>> START TASK INPUT
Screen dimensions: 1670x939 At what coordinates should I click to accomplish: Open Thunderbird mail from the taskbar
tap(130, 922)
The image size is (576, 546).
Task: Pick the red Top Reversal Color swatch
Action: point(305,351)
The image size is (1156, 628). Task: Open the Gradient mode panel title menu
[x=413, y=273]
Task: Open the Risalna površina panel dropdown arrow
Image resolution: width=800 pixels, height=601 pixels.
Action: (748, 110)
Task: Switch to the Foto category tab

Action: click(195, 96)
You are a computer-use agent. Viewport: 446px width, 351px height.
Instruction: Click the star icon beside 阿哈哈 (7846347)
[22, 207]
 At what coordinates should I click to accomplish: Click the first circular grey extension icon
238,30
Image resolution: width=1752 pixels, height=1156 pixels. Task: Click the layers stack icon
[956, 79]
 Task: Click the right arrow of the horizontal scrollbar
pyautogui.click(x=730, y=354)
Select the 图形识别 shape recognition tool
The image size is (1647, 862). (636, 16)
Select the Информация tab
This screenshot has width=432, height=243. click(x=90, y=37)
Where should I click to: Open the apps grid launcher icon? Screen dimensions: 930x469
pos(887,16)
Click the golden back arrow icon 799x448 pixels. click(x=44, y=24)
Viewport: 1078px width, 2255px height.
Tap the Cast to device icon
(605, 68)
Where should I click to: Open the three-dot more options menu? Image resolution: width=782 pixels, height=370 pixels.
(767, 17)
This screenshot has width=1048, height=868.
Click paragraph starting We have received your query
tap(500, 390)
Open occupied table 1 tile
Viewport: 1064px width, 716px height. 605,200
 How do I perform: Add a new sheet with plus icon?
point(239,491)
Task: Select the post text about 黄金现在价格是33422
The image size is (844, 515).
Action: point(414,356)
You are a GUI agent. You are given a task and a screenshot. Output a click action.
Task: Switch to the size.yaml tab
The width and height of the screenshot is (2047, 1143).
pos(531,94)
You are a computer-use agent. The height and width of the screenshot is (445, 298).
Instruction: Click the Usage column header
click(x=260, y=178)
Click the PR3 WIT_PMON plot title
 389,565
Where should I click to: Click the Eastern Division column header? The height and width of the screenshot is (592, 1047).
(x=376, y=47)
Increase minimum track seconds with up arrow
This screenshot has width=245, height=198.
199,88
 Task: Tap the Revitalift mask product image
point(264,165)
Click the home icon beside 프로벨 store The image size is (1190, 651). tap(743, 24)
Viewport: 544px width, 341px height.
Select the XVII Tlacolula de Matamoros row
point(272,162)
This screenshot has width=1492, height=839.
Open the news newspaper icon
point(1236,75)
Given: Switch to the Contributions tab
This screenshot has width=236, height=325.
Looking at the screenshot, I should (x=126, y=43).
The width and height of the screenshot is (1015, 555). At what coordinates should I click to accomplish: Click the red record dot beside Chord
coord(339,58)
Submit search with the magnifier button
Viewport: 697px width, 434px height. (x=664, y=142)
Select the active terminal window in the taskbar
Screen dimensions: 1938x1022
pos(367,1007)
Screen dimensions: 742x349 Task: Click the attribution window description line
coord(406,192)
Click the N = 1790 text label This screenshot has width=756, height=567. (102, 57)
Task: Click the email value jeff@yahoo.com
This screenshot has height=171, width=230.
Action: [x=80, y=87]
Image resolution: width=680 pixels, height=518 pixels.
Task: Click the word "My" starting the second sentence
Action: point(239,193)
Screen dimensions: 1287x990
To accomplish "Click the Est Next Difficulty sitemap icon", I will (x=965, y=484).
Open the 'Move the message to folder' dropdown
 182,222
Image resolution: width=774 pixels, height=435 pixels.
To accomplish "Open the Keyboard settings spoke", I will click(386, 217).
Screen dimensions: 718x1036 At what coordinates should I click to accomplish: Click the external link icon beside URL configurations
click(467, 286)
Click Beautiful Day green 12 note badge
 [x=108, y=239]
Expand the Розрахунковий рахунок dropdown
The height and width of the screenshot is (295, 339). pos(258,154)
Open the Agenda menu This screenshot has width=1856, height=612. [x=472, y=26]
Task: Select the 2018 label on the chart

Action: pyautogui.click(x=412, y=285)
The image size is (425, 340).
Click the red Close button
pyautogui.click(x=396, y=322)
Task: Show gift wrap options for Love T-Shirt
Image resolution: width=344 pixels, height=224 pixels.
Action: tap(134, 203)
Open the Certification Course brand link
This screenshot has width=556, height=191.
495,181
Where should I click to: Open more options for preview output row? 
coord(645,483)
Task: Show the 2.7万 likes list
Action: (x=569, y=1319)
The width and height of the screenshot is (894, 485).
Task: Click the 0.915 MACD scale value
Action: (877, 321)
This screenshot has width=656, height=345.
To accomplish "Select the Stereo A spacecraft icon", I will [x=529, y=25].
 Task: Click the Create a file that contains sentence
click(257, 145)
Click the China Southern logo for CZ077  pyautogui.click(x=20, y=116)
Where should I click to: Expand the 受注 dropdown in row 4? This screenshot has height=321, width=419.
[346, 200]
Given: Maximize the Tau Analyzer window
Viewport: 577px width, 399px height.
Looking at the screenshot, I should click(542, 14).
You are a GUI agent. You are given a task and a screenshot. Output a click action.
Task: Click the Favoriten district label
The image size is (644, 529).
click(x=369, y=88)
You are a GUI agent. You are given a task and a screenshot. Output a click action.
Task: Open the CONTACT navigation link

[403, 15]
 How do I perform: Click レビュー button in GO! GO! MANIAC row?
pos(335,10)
>> END TASK INPUT
WHAT YOU SHOULD DO = Copy out every line, starting at the one containing "Task: Click the right" and continuing down through the one containing "Action: point(414,356)", with nothing changed.

SOLUTION TO THIS EXERCISE =
 Task: Click the right arrow of the horizontal scrollbar
pyautogui.click(x=730, y=354)
Select the 图形识别 shape recognition tool
The image size is (1647, 862). (636, 16)
Select the Информация tab
This screenshot has width=432, height=243. click(x=90, y=37)
Where should I click to: Open the apps grid launcher icon? Screen dimensions: 930x469
pos(887,16)
Click the golden back arrow icon 799x448 pixels. click(x=44, y=24)
Viewport: 1078px width, 2255px height.
Tap the Cast to device icon
(605, 68)
Where should I click to: Open the three-dot more options menu? Image resolution: width=782 pixels, height=370 pixels.
(767, 17)
This screenshot has width=1048, height=868.
Click paragraph starting We have received your query
tap(500, 390)
Open occupied table 1 tile
Viewport: 1064px width, 716px height. 605,200
 How do I perform: Add a new sheet with plus icon?
point(239,491)
Task: Select the post text about 黄金现在价格是33422
The image size is (844, 515).
Action: point(414,356)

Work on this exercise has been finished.